Vegetation of an Agaric
The danger signal
Year after year we are sure of finding this species, or others of the genus, especially in the spring and summer, its favorite haunt being the woods. Its spores, like other mushrooms, are shed upon the ground from the white gills beneath, as described in our chapter on "Spore-prints," or wafted to the ends of the earth on the breeze, and eventually, upon having found a suitable habitat, vegetate in the form of webby, white, mould-like growth—mycelium—which threads through the dead leaves, the earth, or decaying wood. This running growth is botanically considered as the true fungus, the final mushroom being the fruit, whose function is the dissemination of the spores. After a rain, or when the conditions are otherwise suitable, a certain point among this webby tangle beneath the ground becomes suddenly quickened into astonishing cell-making energy, and a small rounded nodule begins to form, which continues to develop with great rapidity (Plate 2). In a few hours more it has pushed its head above ground, and now appears like an egg, as at A, [Plate 3]. The successive stages in its development are clearly indicated in the drawings. Each represents an interval of an hour or two, or more, the most suggestive and important feature being the outer envelope, or volva, which encloses the actual mushroom—at first completely, then in a ruptured condition, until in the mature growth the only vestige of it which appears above ground are the few shreds generally, though not always, to be seen on the top of the cap. The most important character of this deadly Amanita is, therefore, apparently with almost artful malice prepense, often concealed from our view in the mature specimen, the only remnant of the original outer sack being the cup or socket about the base of the stem, which is generally hidden under ground, and usually there remains after we pluck the specimen.
Plate II.—MYCELIUM, AND EARLY VEGETATION OF A MUSHROOM
The poison-cup
This "poison-cup" may be taken as the cautionary symbol of the genus Amanita, common to all the species.
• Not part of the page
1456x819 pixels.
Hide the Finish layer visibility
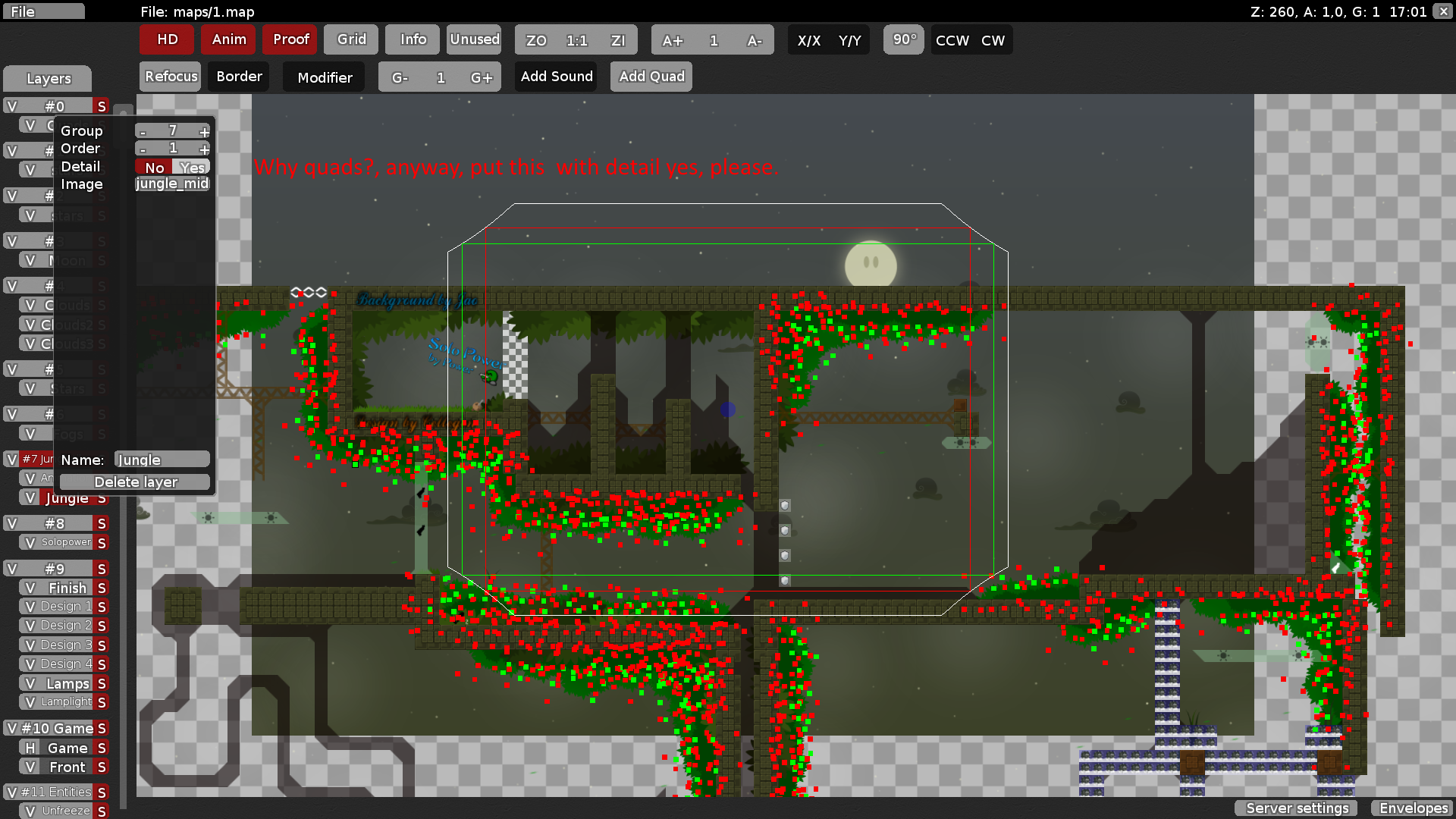click(x=30, y=588)
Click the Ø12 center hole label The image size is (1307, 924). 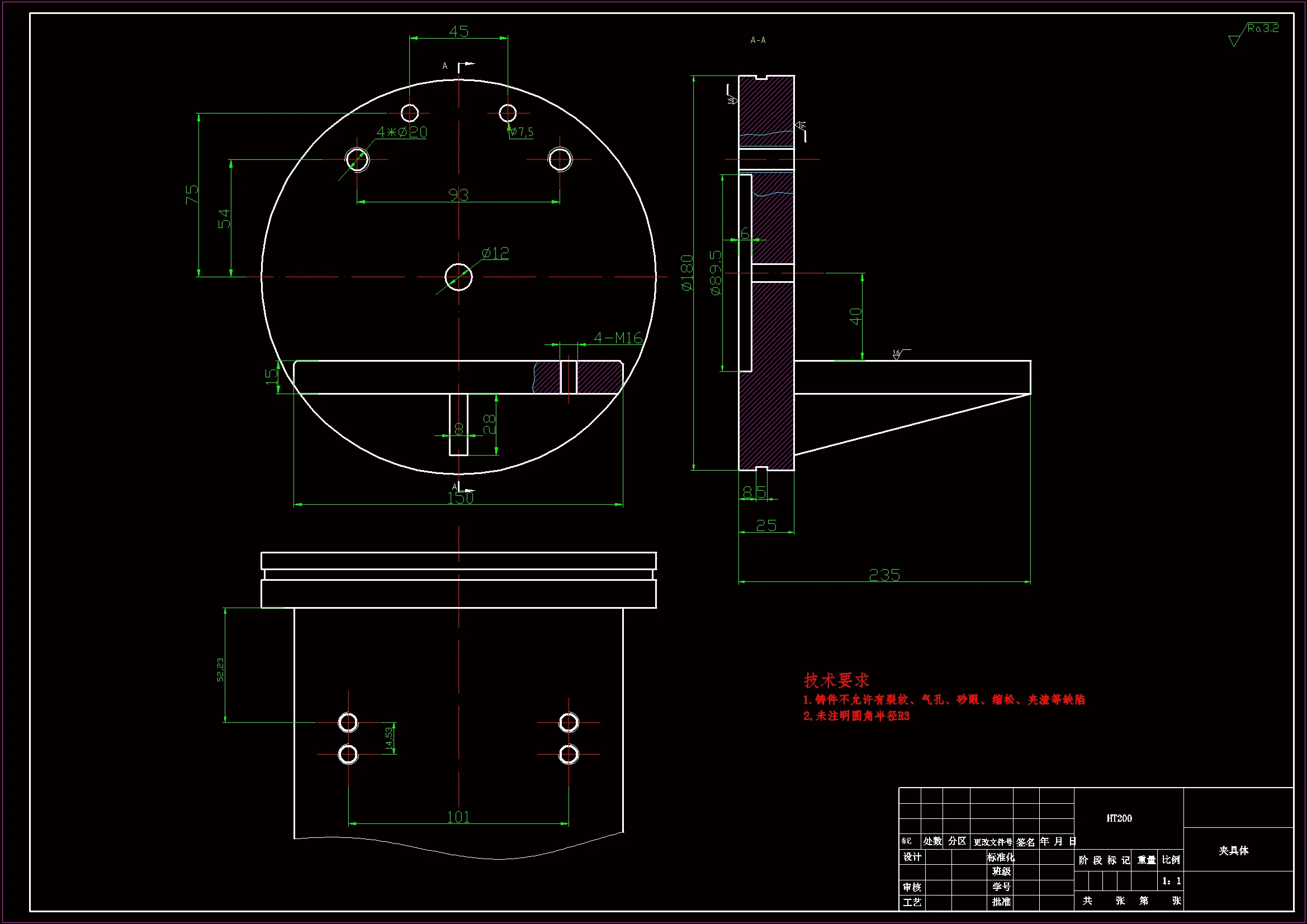pyautogui.click(x=495, y=253)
Any mushroom or toadstool, therefore, whose stem is thus set in a socket, or which has any suggestion of such a socket, should be labelled "poison"; for, though some of the species having this cup are edible, from the popular point of view, it is wiser and certainly safer to condemn the entire group. But the cup must be sought for. We shall thus at least avoid the possible danger of a fatal termination to our amateur experiments in gustatory mycology; for, while various other mushrooms might, and do, induce even serious illness through digestive disturbance, and secondary, possibly fatal, complications, the Amanita group are now conceded to be the only fungi which contain a positive, active poisonous principle whose certain logical consequence is death.